What the exercise asks: Every record is to be restated exactly, with nothing left out.
══════════
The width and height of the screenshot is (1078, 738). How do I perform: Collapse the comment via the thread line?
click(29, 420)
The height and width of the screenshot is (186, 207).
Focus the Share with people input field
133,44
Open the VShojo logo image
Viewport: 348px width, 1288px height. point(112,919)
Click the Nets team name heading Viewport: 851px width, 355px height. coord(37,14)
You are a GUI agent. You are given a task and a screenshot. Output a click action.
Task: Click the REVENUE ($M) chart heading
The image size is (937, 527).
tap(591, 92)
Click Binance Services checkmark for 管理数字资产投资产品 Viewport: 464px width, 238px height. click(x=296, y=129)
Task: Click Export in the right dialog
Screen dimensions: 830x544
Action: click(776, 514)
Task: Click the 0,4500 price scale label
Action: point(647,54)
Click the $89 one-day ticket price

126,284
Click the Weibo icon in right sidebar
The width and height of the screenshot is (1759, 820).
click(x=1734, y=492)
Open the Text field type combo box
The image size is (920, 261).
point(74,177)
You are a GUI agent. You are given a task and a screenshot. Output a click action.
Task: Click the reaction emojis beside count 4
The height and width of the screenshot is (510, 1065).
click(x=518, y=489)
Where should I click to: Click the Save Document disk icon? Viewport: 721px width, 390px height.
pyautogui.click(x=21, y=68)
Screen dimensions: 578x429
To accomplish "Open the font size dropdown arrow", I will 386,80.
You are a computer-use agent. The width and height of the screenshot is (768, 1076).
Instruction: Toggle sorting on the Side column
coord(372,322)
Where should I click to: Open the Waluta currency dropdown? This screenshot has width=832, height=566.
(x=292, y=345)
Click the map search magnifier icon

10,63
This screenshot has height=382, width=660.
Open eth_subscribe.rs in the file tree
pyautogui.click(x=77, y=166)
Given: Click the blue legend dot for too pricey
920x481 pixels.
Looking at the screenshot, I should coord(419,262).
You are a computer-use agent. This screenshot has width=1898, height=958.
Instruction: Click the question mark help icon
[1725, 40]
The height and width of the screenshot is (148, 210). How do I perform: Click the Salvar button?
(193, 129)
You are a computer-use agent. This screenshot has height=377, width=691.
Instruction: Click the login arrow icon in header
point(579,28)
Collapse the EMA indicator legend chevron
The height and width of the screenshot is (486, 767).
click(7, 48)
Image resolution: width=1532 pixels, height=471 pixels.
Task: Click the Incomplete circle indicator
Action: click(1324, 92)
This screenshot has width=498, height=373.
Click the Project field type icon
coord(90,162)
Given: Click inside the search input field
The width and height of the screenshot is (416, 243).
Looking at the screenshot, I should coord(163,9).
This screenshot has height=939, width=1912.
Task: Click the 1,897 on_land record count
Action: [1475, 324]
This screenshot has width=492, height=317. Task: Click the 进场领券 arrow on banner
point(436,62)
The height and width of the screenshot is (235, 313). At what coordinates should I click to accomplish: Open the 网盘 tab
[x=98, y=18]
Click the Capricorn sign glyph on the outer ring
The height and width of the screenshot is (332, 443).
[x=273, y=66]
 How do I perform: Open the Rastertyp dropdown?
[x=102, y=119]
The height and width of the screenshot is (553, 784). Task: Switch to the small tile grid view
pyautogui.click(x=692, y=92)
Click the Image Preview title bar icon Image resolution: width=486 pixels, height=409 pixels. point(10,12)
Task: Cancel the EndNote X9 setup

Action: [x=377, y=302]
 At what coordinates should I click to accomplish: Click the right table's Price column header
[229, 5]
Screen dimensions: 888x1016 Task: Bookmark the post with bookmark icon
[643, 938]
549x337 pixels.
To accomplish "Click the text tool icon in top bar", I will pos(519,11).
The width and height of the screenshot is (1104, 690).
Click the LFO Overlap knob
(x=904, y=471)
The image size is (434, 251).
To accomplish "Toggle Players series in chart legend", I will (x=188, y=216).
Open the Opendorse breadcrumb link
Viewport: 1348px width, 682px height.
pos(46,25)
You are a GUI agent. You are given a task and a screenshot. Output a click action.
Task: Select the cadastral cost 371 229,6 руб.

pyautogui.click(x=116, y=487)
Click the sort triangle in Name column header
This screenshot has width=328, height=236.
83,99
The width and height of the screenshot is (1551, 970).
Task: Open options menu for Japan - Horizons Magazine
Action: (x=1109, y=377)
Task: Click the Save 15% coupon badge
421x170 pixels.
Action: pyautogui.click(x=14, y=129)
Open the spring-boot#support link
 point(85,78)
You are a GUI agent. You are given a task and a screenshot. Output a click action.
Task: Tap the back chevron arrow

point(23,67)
══════════
The completed task:
The width and height of the screenshot is (1078, 738). How do I perform: Collapse the comment via the thread line?
click(29, 420)
The height and width of the screenshot is (186, 207).
Focus the Share with people input field
133,44
Open the VShojo logo image
Viewport: 348px width, 1288px height. point(112,919)
Click the Nets team name heading Viewport: 851px width, 355px height. coord(37,14)
You are a GUI agent. You are given a task and a screenshot. Output a click action.
Task: Click the REVENUE ($M) chart heading
The image size is (937, 527).
tap(591, 92)
Click Binance Services checkmark for 管理数字资产投资产品 Viewport: 464px width, 238px height. click(x=296, y=129)
Task: Click Export in the right dialog
Screen dimensions: 830x544
Action: click(776, 514)
Task: Click the 0,4500 price scale label
Action: point(647,54)
Click the $89 one-day ticket price

126,284
Click the Weibo icon in right sidebar
The width and height of the screenshot is (1759, 820).
click(x=1734, y=492)
Open the Text field type combo box
The image size is (920, 261).
point(74,177)
You are a GUI agent. You are given a task and a screenshot. Output a click action.
Task: Click the reaction emojis beside count 4
The height and width of the screenshot is (510, 1065).
click(x=518, y=489)
Where should I click to: Click the Save Document disk icon? Viewport: 721px width, 390px height.
pyautogui.click(x=21, y=68)
Screen dimensions: 578x429
To accomplish "Open the font size dropdown arrow", I will 386,80.
You are a computer-use agent. The width and height of the screenshot is (768, 1076).
Instruction: Toggle sorting on the Side column
coord(372,322)
Where should I click to: Open the Waluta currency dropdown? This screenshot has width=832, height=566.
(x=292, y=345)
Click the map search magnifier icon

10,63
This screenshot has height=382, width=660.
Open eth_subscribe.rs in the file tree
pyautogui.click(x=77, y=166)
Given: Click the blue legend dot for too pricey
920x481 pixels.
Looking at the screenshot, I should coord(419,262).
You are a computer-use agent. This screenshot has width=1898, height=958.
Instruction: Click the question mark help icon
[1725, 40]
The height and width of the screenshot is (148, 210). How do I perform: Click the Salvar button?
(193, 129)
You are a computer-use agent. This screenshot has height=377, width=691.
Instruction: Click the login arrow icon in header
point(579,28)
Collapse the EMA indicator legend chevron
The height and width of the screenshot is (486, 767).
click(7, 48)
Image resolution: width=1532 pixels, height=471 pixels.
Task: Click the Incomplete circle indicator
Action: click(1324, 92)
This screenshot has width=498, height=373.
Click the Project field type icon
coord(90,162)
Given: Click inside the search input field
The width and height of the screenshot is (416, 243).
Looking at the screenshot, I should coord(163,9).
This screenshot has height=939, width=1912.
Task: Click the 1,897 on_land record count
Action: [1475, 324]
This screenshot has width=492, height=317. Task: Click the 进场领券 arrow on banner
point(436,62)
The height and width of the screenshot is (235, 313). At what coordinates should I click to accomplish: Open the 网盘 tab
[x=98, y=18]
Click the Capricorn sign glyph on the outer ring
The height and width of the screenshot is (332, 443).
[x=273, y=66]
 How do I perform: Open the Rastertyp dropdown?
[x=102, y=119]
The height and width of the screenshot is (553, 784). Task: Switch to the small tile grid view
pyautogui.click(x=692, y=92)
Click the Image Preview title bar icon Image resolution: width=486 pixels, height=409 pixels. point(10,12)
Task: Cancel the EndNote X9 setup

Action: [x=377, y=302]
 At what coordinates should I click to accomplish: Click the right table's Price column header
[229, 5]
Screen dimensions: 888x1016 Task: Bookmark the post with bookmark icon
[643, 938]
549x337 pixels.
To accomplish "Click the text tool icon in top bar", I will pos(519,11).
The width and height of the screenshot is (1104, 690).
Click the LFO Overlap knob
(x=904, y=471)
The image size is (434, 251).
To accomplish "Toggle Players series in chart legend", I will (x=188, y=216).
Open the Opendorse breadcrumb link
Viewport: 1348px width, 682px height.
pos(46,25)
You are a GUI agent. You are given a task and a screenshot. Output a click action.
Task: Select the cadastral cost 371 229,6 руб.

pyautogui.click(x=116, y=487)
Click the sort triangle in Name column header
This screenshot has width=328, height=236.
83,99
The width and height of the screenshot is (1551, 970).
Task: Open options menu for Japan - Horizons Magazine
Action: (x=1109, y=377)
Task: Click the Save 15% coupon badge
421x170 pixels.
Action: pyautogui.click(x=14, y=129)
Open the spring-boot#support link
 point(85,78)
You are a GUI agent. You are given a task and a screenshot. Output a click action.
Task: Tap the back chevron arrow

point(23,67)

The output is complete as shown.